Given passage -
Falafel and Shwarma and Schnitzl Oh My!

I’m back from my two-week escapade all over Israel and all I can think about is how I want to be back in that gorgeous country with all my new friends.  I could talk for hours about the places I visited, but I would be lying by omission if I didn’t tell you that the food was the ultimate trip highlight.  I awoke each morning to a spread of yogurt, cheese, fresh fruit, and vegetables that would make you weep.  It has been difficult to adjust to a life without those breakfasts.  But don’t think we peaked at the beginning of the day.  Lunches were also spectacular.

Each day for lunch, we asked ourselves the same question: falafel, shwarma, or schnitzl?  The sandwiches are basically the same, the main ingredient is just swapped based on what you’re in the mood for that day.  They’re served in pita (fluffy and unlike what we have here in America), laffa (sort of like thin flatbread), or sometimes baguette.  Then comes the plethora of toppings.

Data excerpts -
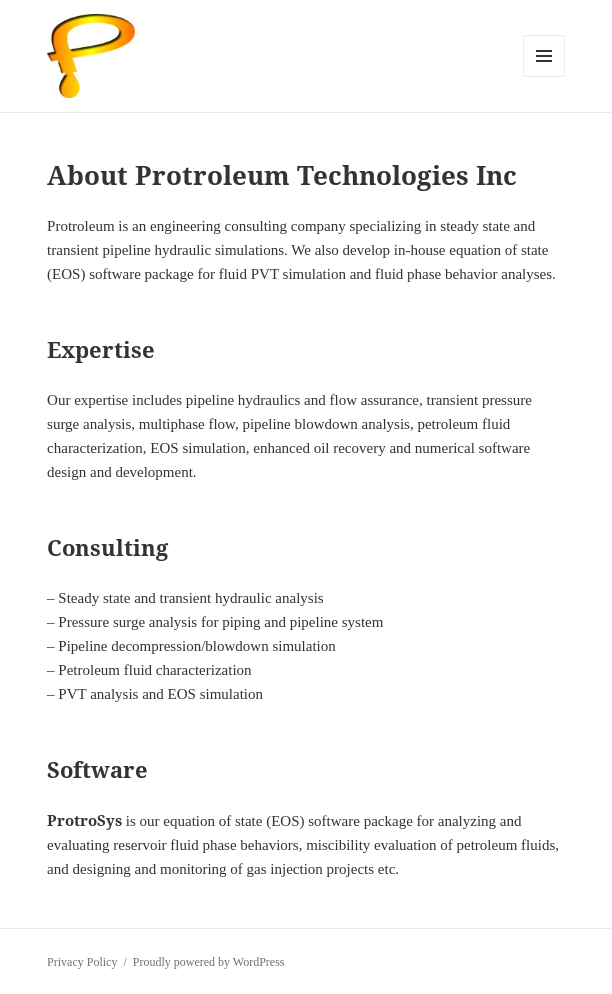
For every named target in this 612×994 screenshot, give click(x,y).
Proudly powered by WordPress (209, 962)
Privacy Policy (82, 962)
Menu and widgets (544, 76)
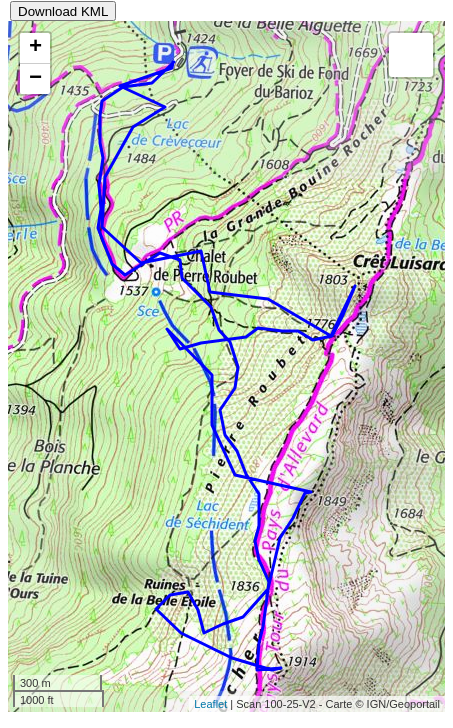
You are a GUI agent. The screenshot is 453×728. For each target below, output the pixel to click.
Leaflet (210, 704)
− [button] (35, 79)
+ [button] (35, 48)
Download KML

Work to do -
In the post about eating in Israel, what three options did the group choose among each day at lunch?

Response to the exercise -
Falafel, shwarma, or schnitzl.